Dataset entries
• • • •

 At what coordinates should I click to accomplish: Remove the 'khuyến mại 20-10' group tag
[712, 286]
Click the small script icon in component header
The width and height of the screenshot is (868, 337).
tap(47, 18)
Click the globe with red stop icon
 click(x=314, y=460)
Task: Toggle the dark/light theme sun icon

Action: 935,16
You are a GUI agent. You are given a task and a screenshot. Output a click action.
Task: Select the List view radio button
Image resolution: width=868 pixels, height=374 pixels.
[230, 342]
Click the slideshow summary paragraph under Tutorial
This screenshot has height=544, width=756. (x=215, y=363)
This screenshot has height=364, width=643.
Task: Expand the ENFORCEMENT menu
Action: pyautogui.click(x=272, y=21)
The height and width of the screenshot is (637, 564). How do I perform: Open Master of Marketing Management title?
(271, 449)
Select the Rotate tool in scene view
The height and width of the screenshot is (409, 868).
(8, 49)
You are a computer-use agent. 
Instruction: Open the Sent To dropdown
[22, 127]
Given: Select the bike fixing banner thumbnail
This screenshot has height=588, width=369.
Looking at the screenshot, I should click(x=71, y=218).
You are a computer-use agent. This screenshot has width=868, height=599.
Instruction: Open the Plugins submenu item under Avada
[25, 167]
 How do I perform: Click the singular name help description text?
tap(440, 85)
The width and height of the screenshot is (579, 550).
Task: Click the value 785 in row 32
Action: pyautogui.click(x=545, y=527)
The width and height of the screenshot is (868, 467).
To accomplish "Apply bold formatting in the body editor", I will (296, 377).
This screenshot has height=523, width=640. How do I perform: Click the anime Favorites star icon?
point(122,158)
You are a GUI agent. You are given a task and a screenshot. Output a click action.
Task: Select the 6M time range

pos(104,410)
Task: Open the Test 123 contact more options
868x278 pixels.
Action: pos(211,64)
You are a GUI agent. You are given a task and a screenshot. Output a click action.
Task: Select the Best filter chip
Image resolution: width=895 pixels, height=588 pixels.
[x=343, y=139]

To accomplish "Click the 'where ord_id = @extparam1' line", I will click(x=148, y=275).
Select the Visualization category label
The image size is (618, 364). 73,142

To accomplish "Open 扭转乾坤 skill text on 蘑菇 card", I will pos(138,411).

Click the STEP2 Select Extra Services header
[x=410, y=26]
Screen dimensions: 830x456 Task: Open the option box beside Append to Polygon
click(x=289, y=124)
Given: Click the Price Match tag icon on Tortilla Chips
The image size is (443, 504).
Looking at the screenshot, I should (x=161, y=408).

• • • •

● **What is required**
Scan the records for the string "computer" and show every line that contains it.

● **Solution for this exercise**
You are a computer-use agent. 
You are a computer-use agent. This screenshot has width=868, height=599.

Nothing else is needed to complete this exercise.